Mudarse constantemente es un arte. Vivir solo, con familia, o con roomies, es otro nivel de supervivencia. Y aquí va una verdad incómoda que probablemente no le hará mucha gracia a la industria inmobiliaria: los lofts son la mayor trampa del siglo XXI.
Sí, los mismos lofts que en las fotos de catálogo parecen ser el refugio perfecto para cualquier artista bohemio con un toque moderno. La realidad: son el laberinto de la claustrofobia.

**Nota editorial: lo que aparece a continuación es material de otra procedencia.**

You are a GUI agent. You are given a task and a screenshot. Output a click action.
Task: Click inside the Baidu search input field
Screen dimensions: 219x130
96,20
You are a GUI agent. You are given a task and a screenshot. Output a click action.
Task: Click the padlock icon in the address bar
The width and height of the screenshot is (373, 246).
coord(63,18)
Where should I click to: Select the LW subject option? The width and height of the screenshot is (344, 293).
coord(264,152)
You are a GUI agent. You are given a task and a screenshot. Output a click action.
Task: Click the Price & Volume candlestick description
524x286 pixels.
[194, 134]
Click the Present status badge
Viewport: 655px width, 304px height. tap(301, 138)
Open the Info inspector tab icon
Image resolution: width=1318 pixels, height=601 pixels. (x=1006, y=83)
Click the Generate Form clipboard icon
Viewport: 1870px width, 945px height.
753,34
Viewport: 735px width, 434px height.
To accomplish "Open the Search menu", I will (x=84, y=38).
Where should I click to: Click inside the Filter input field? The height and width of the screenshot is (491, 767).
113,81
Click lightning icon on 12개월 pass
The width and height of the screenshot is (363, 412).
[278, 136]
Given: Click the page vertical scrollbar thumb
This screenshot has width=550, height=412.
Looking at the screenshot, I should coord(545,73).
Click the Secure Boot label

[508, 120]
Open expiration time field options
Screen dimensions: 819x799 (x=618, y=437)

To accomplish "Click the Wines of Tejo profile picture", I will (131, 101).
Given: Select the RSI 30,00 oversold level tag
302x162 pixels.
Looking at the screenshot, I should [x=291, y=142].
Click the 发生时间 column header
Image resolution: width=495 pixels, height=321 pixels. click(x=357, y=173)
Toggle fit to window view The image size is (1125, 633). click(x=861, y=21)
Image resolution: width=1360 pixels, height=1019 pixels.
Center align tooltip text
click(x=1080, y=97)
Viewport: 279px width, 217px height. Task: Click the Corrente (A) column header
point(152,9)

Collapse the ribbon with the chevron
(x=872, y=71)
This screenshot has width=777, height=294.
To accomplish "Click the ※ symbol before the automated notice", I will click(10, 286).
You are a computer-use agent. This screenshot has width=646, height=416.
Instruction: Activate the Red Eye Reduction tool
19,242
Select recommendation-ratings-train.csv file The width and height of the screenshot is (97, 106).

Primero, hablemos de la «ilusión de espacio». Si su loft es de menos de 100 metros cuadrados, ¿adivinen qué? Eso no es un loft, eso es un apartamento de muñeca o, si me apuras, una caja de zapatos. Todo está a la vista, y cualquier cosa que pongas en ese «espacio abierto» va a estorbar. Sí, incluso ese sutil candelabro «minimalista» que pensaste que iba a ser la cereza del pastel.
Ahora, si eres de los que disfruta cocinar, te cuento que vivir en un loft es como estar en una película de terror culinario. Cocinas, sí, pero tu cama va a oler a pescado frito y tus chaquetas a papas fritas. Si abres la nevera, con suerte no estarás pisando el baño, que está justo al lado. ¿Privacidad? No me hagas reír. El baño es la zona cero de la intimidad y, en cuanto alguien se quede a dormir, no se trata de si pueden o no compartir el mismo espacio, se trata de si pueden compartir las mismas rutinas… sin que se note que todo está a la vista.
Te soy sincero, en los catálogos de decoración todo parece perfecto. Pero lo que no cuentan es que el loft se convierte en un campo de batalla contra el desorden. La falta de paredes es una sentencia, especialmente cuando tienes que compartirlo con alguien más. Alguien que halla vivido en un loft en pandemia vivió un reto psicológico.
Mi consejo: si algún día se te ocurre mudarte a un loft, recuerda que estarás practicando tus habilidades de convivencia y tolerancia… hasta que la claustrofobia te haga ver paredes en el aire.
Por mi parte, prefiero un apartamento de 2×2 con paredes. Paredes, esas grandes olvidadas que me dieron la paz que jamás me dio un loft.